## Text to read
■ ■ ■ ■

If you have been reading the blog for a while, you might remember there are 5 levels in the garment supply chain:
- Garment cut + sew
But, as I just mentioned, the only exception to this rule is when making a sweater. You can cut out the fabric, step making your supply chain only 4 levels.
And, being able to go directly from yarns to garment is good for 2 reasons.
The first is traceability. Traceability is being able to track where everything comes from in all of the stages of the supply chain. The fewer stages in the supply chain, the less to keep track of and audit. Basically less work.
The second benefit is reduced carbon emissions. Very few suppliers in fashion are vertical, meaning very few suppliers conduct all 5 levels of the supply chain under one roof. What typically happens is that the fibers and yarns are produced in one country, and are then shipped to another country to be made into fabric. The apparel fabrics are then sent to a third country to be cut and sewn into a garment. And, lastly the garment is shipped to a forth location to actually be sold to customers. By being able to cut out an entire level of the supply chain, a whole lot of transportation can be avoided, reducing supply chain emissions.
HOW TO DECREASE YOUR SWEATER MANUFACTURING MOQ AND COST
You can take the girl out of the Walmart supply chain, but you can’t take the Walmart cost savings hacks out of the girl.
A big part of my job, when I worked in fast fashion, was figuring out ways to chop down the price of our products without degrading their performance of the product. Basically, mission impossible.

■ ■ ■ ■

## Aim 1
Answer these questions from the blog excerpt on garment supply chains, one per line:
(a) What is traceability?
(b) What does it mean for a fashion supplier to be vertical?
(c) In the fast-fashion job, what was a big part of the work?
## Aim 2
In the blog excerpt on garment supply chains, set down everything from "If you have" down to "Basically less work.", word for word.
## Aim 3
According to the blog excerpt on garment supply chains, why does going directly from yarns to garment reduce carbon emissions? Answer in one to three sentences.

## Data shown
■ ■ ■ ■

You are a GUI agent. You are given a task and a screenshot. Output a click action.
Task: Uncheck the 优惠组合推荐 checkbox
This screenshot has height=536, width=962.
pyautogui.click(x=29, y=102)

■ ■ ■ ■

## Response 1
(a) Being able to track where everything comes from in all of the stages of the supply chain.
(b) The supplier conducts all 5 levels of the supply chain under one roof.
(c) Figuring out ways to chop down the price of the products without degrading their performance.

## Response 2
If you have been reading the blog for a while, you might remember there are 5 levels in the garment supply chain:
- Garment cut + sew
But, as I just mentioned, the only exception to this rule is when making a sweater. You can cut out the fabric, step making your supply chain only 4 levels.
And, being able to go directly from yarns to garment is good for 2 reasons.
The first is traceability. Traceability is being able to track where everything comes from in all of the stages of the supply chain. The fewer stages in the supply chain, the less to keep track of and audit. Basically less work.

## Response 3
Fibers, yarns, fabric, and finished garments are typically made or sold in different countries, so products are shipped between several locations. Cutting out an entire level of the supply chain avoids a whole lot of that transportation, which reduces supply chain emissions.